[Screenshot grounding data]
= = = = =

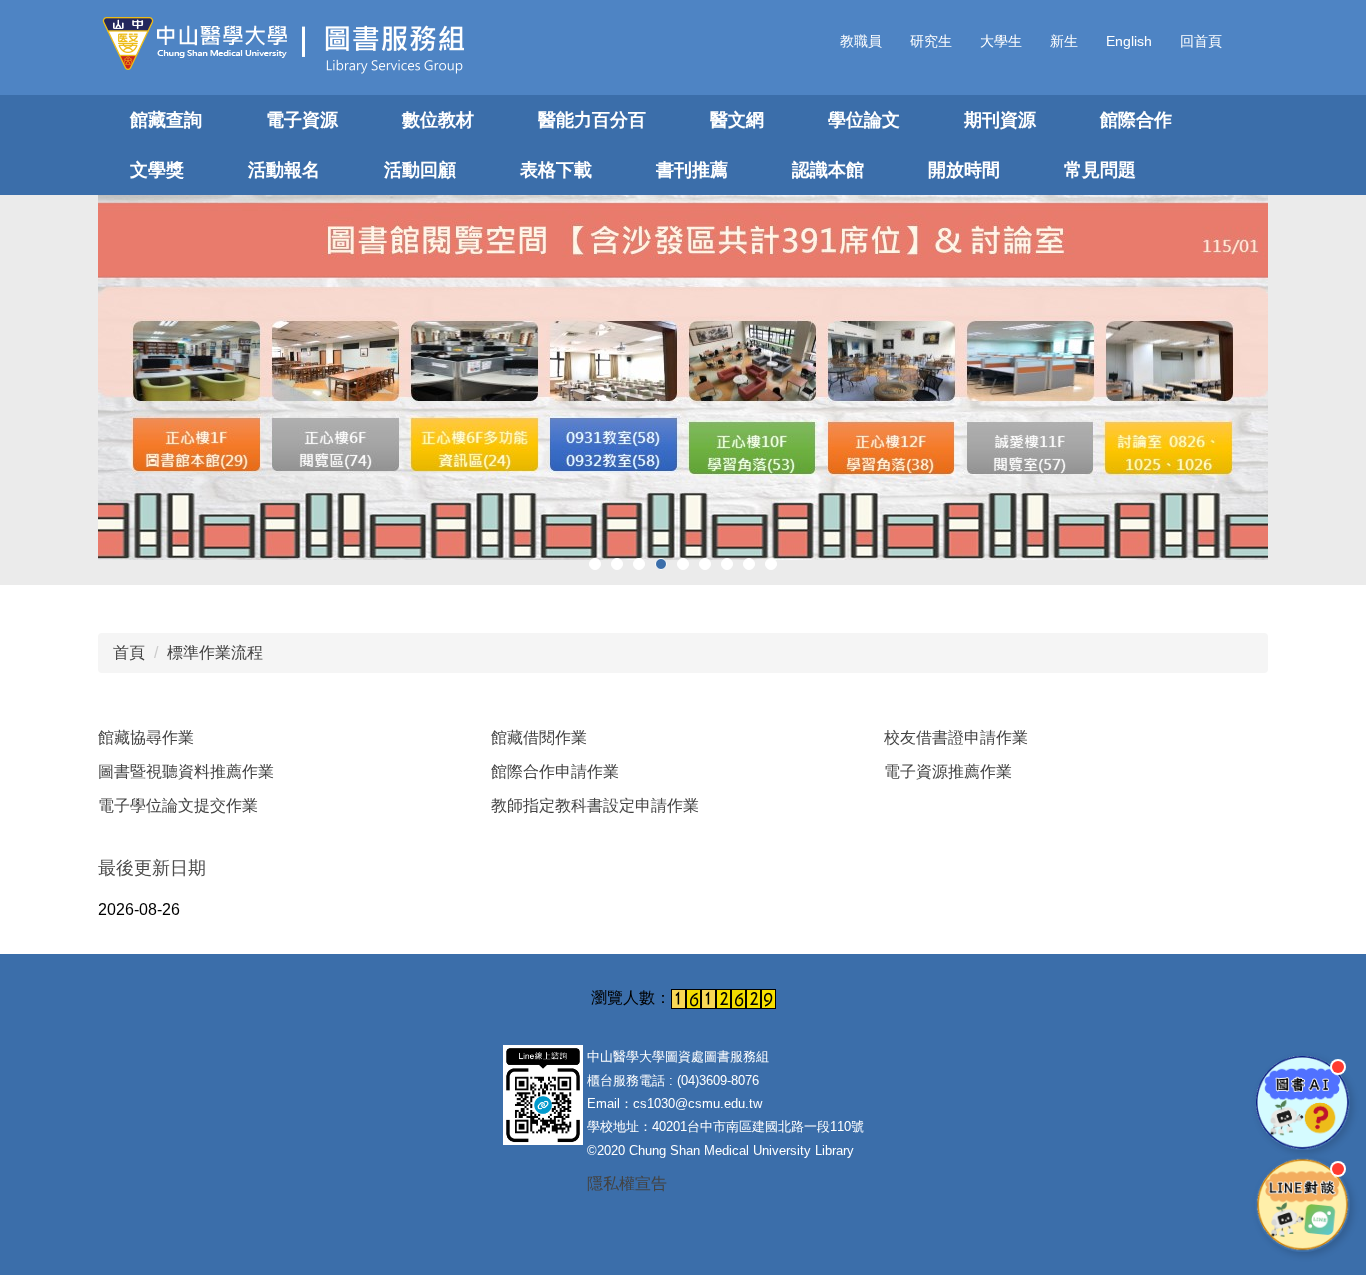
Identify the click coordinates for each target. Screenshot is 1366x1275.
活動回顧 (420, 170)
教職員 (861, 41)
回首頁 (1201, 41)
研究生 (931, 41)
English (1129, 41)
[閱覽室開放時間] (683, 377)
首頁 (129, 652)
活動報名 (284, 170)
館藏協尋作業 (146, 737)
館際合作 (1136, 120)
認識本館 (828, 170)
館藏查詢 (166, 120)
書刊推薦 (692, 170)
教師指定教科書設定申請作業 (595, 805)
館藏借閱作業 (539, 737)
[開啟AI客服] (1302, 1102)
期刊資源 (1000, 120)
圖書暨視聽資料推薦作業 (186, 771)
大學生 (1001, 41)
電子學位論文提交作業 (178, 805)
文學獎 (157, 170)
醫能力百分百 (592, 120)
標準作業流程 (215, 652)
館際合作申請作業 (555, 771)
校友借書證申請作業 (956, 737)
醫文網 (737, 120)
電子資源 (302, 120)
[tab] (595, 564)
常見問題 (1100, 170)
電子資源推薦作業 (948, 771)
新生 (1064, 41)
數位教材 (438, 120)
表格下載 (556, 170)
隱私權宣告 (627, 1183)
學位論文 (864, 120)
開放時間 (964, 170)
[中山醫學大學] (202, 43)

= = = = =

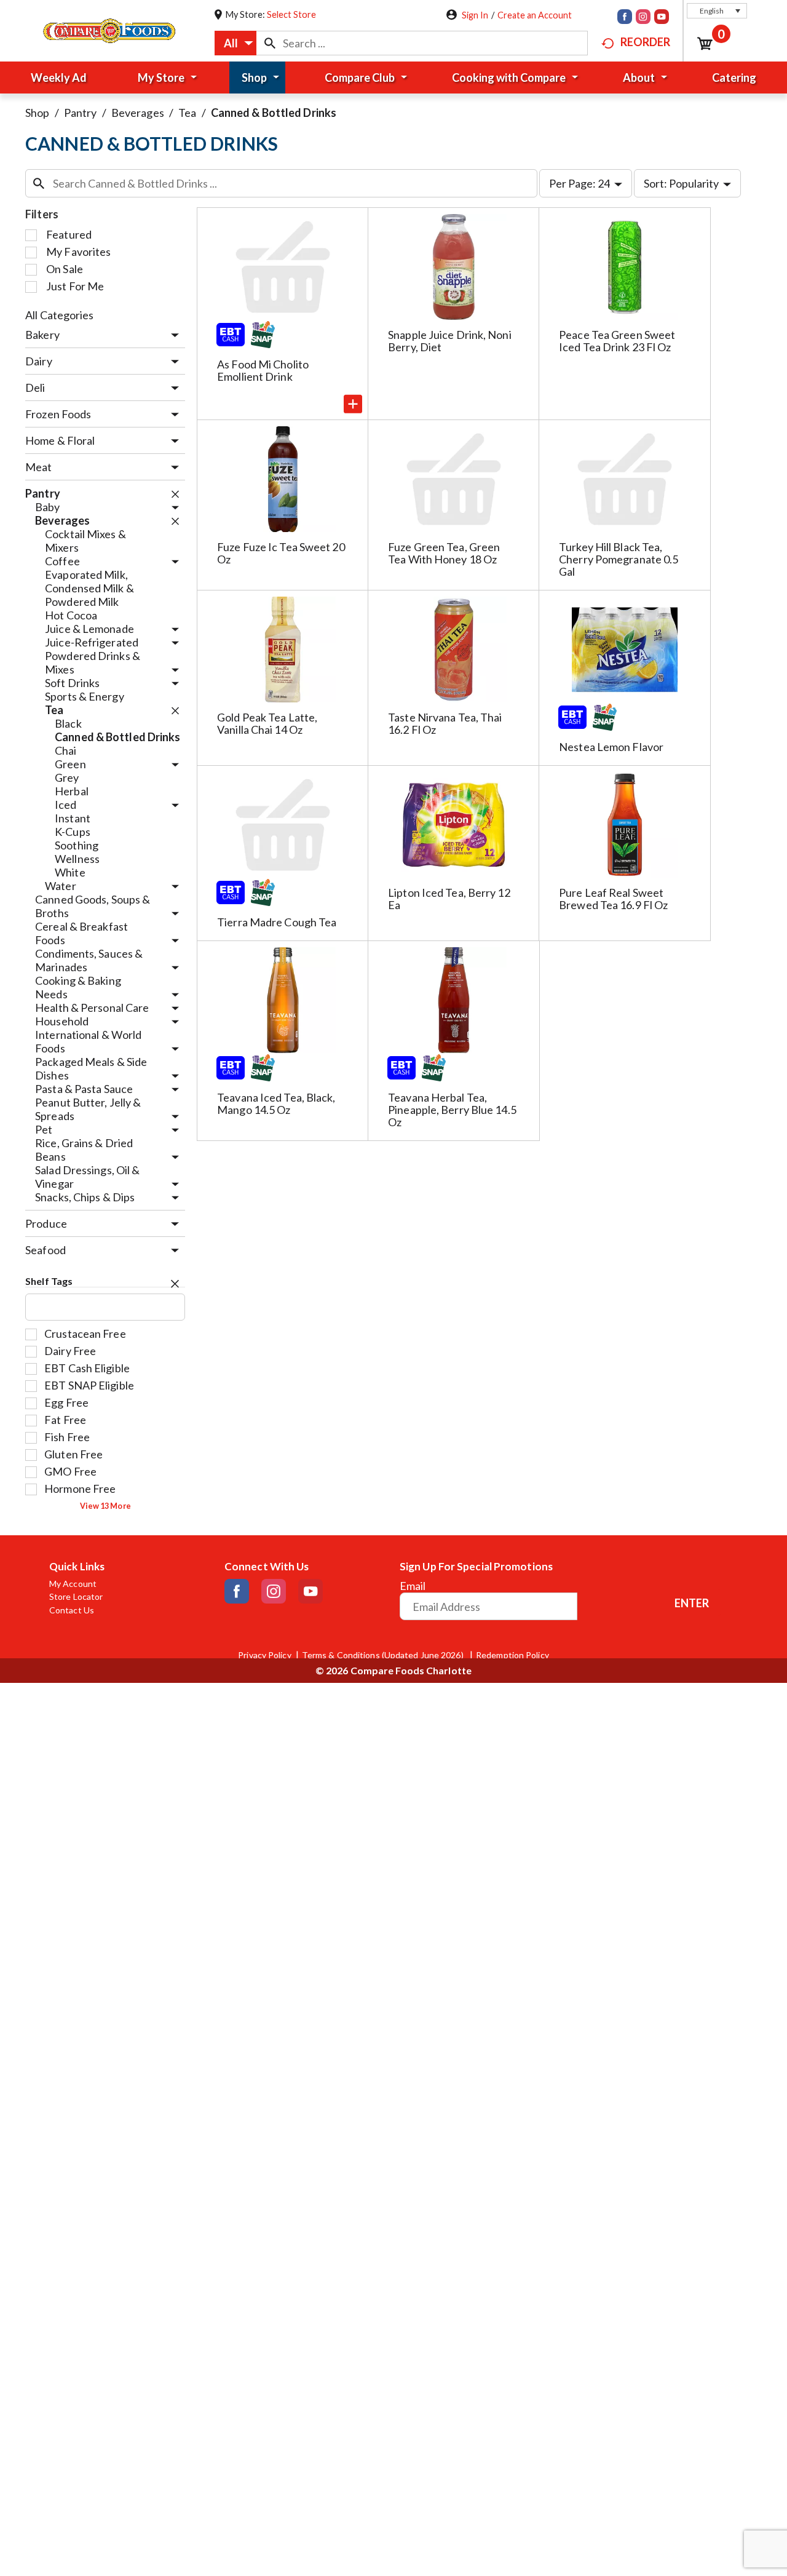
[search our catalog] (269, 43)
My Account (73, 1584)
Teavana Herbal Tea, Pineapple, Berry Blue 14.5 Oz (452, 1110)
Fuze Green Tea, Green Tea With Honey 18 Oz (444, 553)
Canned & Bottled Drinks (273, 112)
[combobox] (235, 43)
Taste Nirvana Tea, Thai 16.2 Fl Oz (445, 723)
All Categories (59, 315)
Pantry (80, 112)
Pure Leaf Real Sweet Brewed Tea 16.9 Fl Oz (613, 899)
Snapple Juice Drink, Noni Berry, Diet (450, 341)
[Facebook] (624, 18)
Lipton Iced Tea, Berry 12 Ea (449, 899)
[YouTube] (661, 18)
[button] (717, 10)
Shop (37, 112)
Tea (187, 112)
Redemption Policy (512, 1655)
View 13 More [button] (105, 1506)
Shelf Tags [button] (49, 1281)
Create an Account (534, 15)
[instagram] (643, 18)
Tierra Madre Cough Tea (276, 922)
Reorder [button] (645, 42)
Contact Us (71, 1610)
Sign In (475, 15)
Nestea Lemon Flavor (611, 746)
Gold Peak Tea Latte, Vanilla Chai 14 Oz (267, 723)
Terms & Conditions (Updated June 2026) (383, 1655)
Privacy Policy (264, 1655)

= = = = =

Required action
Where a line of the data holds "button", show that line.

Answer below
[button] (717, 10)
View 13 More [button] (105, 1506)
Shelf Tags [button] (49, 1281)
Reorder [button] (645, 42)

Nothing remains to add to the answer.